PROBLEM TO WORK ON: Nothing other than the lines from the one containing "Contact (1072, 87)" through the last line of the data below should be output, each reproduced exactly.

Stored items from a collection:

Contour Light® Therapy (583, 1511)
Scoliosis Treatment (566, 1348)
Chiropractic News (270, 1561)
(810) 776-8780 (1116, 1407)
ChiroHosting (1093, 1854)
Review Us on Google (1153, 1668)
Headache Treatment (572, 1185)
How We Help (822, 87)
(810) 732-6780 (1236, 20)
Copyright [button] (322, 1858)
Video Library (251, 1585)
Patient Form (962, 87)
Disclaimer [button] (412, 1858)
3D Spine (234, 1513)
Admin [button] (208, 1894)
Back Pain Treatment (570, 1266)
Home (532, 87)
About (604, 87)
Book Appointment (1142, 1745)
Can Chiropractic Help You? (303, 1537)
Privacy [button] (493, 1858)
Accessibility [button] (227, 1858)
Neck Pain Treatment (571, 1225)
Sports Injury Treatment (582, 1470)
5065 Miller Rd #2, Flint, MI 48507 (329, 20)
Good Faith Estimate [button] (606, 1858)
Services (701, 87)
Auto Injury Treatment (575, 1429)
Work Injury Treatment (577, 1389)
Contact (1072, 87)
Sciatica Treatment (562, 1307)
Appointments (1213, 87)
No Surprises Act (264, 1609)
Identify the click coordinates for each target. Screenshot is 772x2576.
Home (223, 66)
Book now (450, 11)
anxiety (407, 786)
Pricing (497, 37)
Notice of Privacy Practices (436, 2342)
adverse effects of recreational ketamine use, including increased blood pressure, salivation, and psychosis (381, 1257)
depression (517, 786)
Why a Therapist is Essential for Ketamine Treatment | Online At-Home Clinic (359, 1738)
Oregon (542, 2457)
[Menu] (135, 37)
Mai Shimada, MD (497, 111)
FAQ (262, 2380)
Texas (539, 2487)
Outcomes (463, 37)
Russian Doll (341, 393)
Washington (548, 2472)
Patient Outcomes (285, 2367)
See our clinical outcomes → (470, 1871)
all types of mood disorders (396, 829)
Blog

REPLY TO THE EXERCISE:
Contact (1072, 87)
Sciatica Treatment (562, 1307)
Appointments (1213, 87)
No Surprises Act (264, 1609)
Identify the click coordinates for each target. Screenshot is 772x2576.
Home (223, 66)
Book now (450, 11)
anxiety (407, 786)
Pricing (497, 37)
Notice of Privacy Practices (436, 2342)
adverse effects of recreational ketamine use, including increased blood pressure, salivation, and psychosis (381, 1257)
depression (517, 786)
Why a Therapist is Essential for Ketamine Treatment | Online At-Home Clinic (359, 1738)
Oregon (542, 2457)
[Menu] (135, 37)
Mai Shimada, MD (497, 111)
FAQ (262, 2380)
Texas (539, 2487)
Outcomes (463, 37)
Russian Doll (341, 393)
Washington (548, 2472)
Patient Outcomes (285, 2367)
See our clinical outcomes → (470, 1871)
all types of mood disorders (396, 829)
Blog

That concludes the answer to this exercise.